Certains affirment que la réaction de son gouvernement aux récentes émissions audiovisuelles a révélé à quel point elle était passé d’un régime tolérant à l’un des régimes les plus intolérants d’Afrique au cours des trois dernières années.
Avant d’être interdite et finalement retirée des sites qui la publiaient, l’animation montrait une femme voilée identique à Samia Suluhu Hassan passant d’une chaîne de télévision à l’autre et émettant des critiques sur les récentes détentions, enlèvements et meurtres – des plaintes qui agaçaient le personnage.
L’Autorité de régulation des communications de Tanzanie (TCRA) a déclaré que le contenu enfreignait le règlement de 2020 sur les communications électroniques et postales (contenu en ligne), mais les organismes de surveillance des droits ont critiqué l’interdiction, estimant qu’elle bâillonnait les médias locaux et intimidait les Tanzaniens qui tentaient de demander des comptes au gouvernement.
Bien que le gouvernement a mené certaines réformes depuis l’arrivée au pouvoir de la présidente Samia Suluhu Hassan, son amour perdu pour la presse est susceptible de provoquer un examen plus approfondi de ses intentions dans le contexte des élections présidentielles tanzaniennes de l’année prochaine. Après avoir repoussé les partisans de la ligne dure inspirés par Magufuli, Samia semble naviguer entre les critiques internes et éviter d’utiliser les tactiques musclées de son prédécesseur contre les critiques, y compris la presse.

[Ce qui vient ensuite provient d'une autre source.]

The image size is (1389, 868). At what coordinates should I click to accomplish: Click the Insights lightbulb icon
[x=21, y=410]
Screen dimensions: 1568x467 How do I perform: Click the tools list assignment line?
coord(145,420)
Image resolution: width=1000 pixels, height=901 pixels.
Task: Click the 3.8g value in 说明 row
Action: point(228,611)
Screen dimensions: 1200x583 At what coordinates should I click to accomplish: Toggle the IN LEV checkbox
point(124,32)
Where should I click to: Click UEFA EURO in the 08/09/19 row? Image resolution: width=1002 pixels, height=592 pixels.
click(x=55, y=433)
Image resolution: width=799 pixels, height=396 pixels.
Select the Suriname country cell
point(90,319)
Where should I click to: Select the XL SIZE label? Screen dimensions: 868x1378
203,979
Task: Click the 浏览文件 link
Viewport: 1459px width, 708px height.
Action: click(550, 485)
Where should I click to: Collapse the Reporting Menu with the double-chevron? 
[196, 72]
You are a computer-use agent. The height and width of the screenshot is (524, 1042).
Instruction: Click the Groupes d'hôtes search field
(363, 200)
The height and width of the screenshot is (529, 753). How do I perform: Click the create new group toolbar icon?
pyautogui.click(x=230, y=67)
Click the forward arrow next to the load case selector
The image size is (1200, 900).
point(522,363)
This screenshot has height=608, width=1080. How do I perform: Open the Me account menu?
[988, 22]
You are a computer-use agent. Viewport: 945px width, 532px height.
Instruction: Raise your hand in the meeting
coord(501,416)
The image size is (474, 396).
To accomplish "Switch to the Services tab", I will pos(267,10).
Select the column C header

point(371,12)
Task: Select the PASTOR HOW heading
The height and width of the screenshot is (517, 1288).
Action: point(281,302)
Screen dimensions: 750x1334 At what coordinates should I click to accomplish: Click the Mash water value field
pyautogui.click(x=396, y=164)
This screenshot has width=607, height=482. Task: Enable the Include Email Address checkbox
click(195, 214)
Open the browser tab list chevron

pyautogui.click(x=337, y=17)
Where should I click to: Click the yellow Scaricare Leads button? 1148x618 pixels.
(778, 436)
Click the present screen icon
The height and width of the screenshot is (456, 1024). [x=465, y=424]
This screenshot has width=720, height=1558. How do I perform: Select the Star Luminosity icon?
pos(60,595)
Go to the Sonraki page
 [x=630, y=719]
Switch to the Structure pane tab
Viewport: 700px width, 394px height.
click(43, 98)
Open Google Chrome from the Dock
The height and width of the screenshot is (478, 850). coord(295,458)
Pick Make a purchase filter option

Comme signe d’un changement soudain de cap en faveur de l’approche de Magufuli, la présidente Samia est passée du licenciement d’ardents Magufulistes du parti au pouvoir Chama Cha Mapinduzi, comme Doto Biteko, qu’elle a nommée vice-Premier ministre. Selon l’Institut d’études de sécurité (ISS), Samia a fait marche arrière sur la révision de la Constitution du pays, qui était un élément crucial de ces réformes.
« La nomination qui a peut-être le plus dérangé les réformateurs démocrates a été, en octobre 2023, celle de Paul Makonda – largement décrié par l’opposition – au poste de responsable de l’idéologie et de la publicité du parti au pouvoir Chama Cha Mapinduzi (CCM). Cette année a commencé de manière plus encourageante avec le transfert de Makonda de ce poste plus important à celui de gouverneur d’Arusha. »
Nicodemus Minde, chercheur à l’ISS, décrit les actions de Samia comme des « manœuvres politiques stratégiques pour la protéger des Magufulistes ».
Quoi qu’il arrive en 2025, ce qu’il ne faut pas manquer, c’est que l’une des deux seules femmes présidentes d’Afrique se bat sur différents fronts pour maintenir son régime en vie, ce qui peut inclure la fermeture de l’espace politique.